Entretien réalisé par : Mehdi Kaouane
Dans cet entretien empreint de profondeur et de lucidité, Waciny Laredj, romancier, universitaire et penseur, dont l’œuvre, riche et plurilingue, continue de marquer la scène littéraire contemporaine, revient sur la dualité linguistique qui façonne son écriture, sur le rôle des écrivains dans l’accompagnement des jeunes auteurs, et sur l’importance du dialogue intergénérationnel pour la vitalité de la littérature algérienne. Il évoque également l’héritage d’Abdelhamid Benhedouga, figure pionnière à laquelle le SILA a rendu hommage cette année, rappelant combien la mémoire et l’éducation demeurent les véritables piliers de la transmission culturelle.
El Moudjahid : Vous écrivez aussi bien en arabe qu’en français. Comment cette dualité linguistique influence-t-elle votre processus créatif et votre rapport aux lecteurs, notamment les jeunes générations ?
Waciny Laredj : Je ne crois pas qu’il y ait un problème dans le fait de passer d’une langue à une autre. Au contraire, c’est un processus naturel. Le passage se fait presque instinctivement, car chaque langue constitue un système de pensée complet, un univers de signes, de références et de rythmes. Lorsque j’écris en arabe, je me sens plongé dans une langue au patrimoine immense, chargée d’histoire et d’émotions collectives.
Elle porte avec elle un souffle, une musicalité, une mémoire. Elle m’impose une rigueur grammaticale et une sensibilité particulière. Et quand je passe à la langue française, je pénètre un autre espace mental, celui de la pensée francophone, avec sa propre esthétique, son exigence de clarté, son goût du détail et de la nuance. Pour moi, il n’existe aucune contradiction entre ces deux langues, car elles font partie intégrante de mon identité. Dès mon enfance, cette dualité s’est inscrite dans ma tête et dans mon cœur. Mon père, Saïd, ouvrier en France, mort en 1959, disait à ma mère : «Éduque-les, même si c’est en français. Ce n’est pas grave.
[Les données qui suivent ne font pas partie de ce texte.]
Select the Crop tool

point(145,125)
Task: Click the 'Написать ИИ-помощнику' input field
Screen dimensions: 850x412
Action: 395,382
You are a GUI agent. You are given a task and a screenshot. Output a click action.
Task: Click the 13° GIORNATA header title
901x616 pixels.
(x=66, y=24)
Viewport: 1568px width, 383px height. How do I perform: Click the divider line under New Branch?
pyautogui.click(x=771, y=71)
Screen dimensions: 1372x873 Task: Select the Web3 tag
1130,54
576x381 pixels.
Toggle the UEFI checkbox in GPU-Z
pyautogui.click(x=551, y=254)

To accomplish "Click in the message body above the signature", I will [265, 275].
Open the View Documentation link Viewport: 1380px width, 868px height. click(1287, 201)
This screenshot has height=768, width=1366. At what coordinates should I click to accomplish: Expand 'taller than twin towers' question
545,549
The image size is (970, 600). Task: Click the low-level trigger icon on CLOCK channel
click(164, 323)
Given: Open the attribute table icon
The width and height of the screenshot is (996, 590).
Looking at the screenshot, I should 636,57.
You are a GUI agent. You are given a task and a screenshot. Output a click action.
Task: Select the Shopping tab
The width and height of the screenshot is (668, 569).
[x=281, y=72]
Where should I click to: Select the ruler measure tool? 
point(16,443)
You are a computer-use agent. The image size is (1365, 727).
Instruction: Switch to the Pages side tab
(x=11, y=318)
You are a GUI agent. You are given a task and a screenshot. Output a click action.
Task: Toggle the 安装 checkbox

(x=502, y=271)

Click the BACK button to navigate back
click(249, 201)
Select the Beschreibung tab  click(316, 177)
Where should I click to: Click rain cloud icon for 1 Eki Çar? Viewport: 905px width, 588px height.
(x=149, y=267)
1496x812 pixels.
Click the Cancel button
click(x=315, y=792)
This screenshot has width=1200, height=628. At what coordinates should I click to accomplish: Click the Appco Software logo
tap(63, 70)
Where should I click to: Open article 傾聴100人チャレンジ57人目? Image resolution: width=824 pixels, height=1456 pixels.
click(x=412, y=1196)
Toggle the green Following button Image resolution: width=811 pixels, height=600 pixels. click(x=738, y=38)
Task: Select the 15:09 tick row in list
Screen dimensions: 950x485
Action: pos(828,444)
Viendra un jour où ils pourront choisir ou garder les deux.» Et il avait parfaitement raison. Plus tard, j’ai choisi la langue arabe par amour.
C’était pour moi une quête de mémoire et de racines, un moyen d’accéder à l’histoire familiale. Ma grand-mère me disait souvent : «Si tu veux comprendre ton histoire, celle de tes ancêtres andalous, tu dois maîtriser la langue arabe.» À l’époque, l’arabe n’était pas toujours accessible : il fallait aller l’apprendre dans les écoles coraniques. C’est là que j’ai commencé à m’y attacher. Aujourd’hui, je considère que nous avons commis une erreur en affaiblissant le bilinguisme. Nous aurions dû le préserver, car il reflète notre histoire. On ne choisit pas son passé : il est fait de blessures, de rencontres et d’héritages. La langue française fait partie de notre mémoire collective au même titre que la langue arabe. L’une et l’autre doivent coexister, se nourrir mutuellement. Le bilinguisme est une richesse, pas une fracture.
Le prix Mon premier livre instauré par le SILA vise à découvrir et à soutenir de nouvelles voix littéraires. Selon vous, en quoi ce type d’initiative peut-il contribuer à renouveler la scène littéraire algérienne et à renforcer le lien entre les jeunes et la lecture ?
Je crois profondément que la littérature algérienne doit être un espace de continuité entre les générations. Les écrivains confirmés ont un rôle essentiel à jouer : celui de passerelles. Nous devons aider les jeunes auteurs à trouver leur voix, à publier, à se déplacer, à échanger avec d’autres. Il faut leur offrir des conditions d’épanouissement : résidences d’écriture, ateliers, rencontres avec les éditeurs, et surtout un accompagnement critique. Car la critique littéraire, aujourd’hui, fait cruellement défaut. C’est elle qui permet aux jeunes écrivains de grandir, de se remettre en question, d’approfondir leurs textes. La jeune génération a du talent, mais elle a besoin d’encadrement et de dialogue. Les écrivains plus âgés doivent encourager cette dynamique, non pas en jugeant, mais en partageant leur expérience. Une littérature qui se renouvelle est une littérature qui se parle à elle-même. Sans dialogue intergénérationnel, il n’y a pas de transmission, donc pas de mémoire.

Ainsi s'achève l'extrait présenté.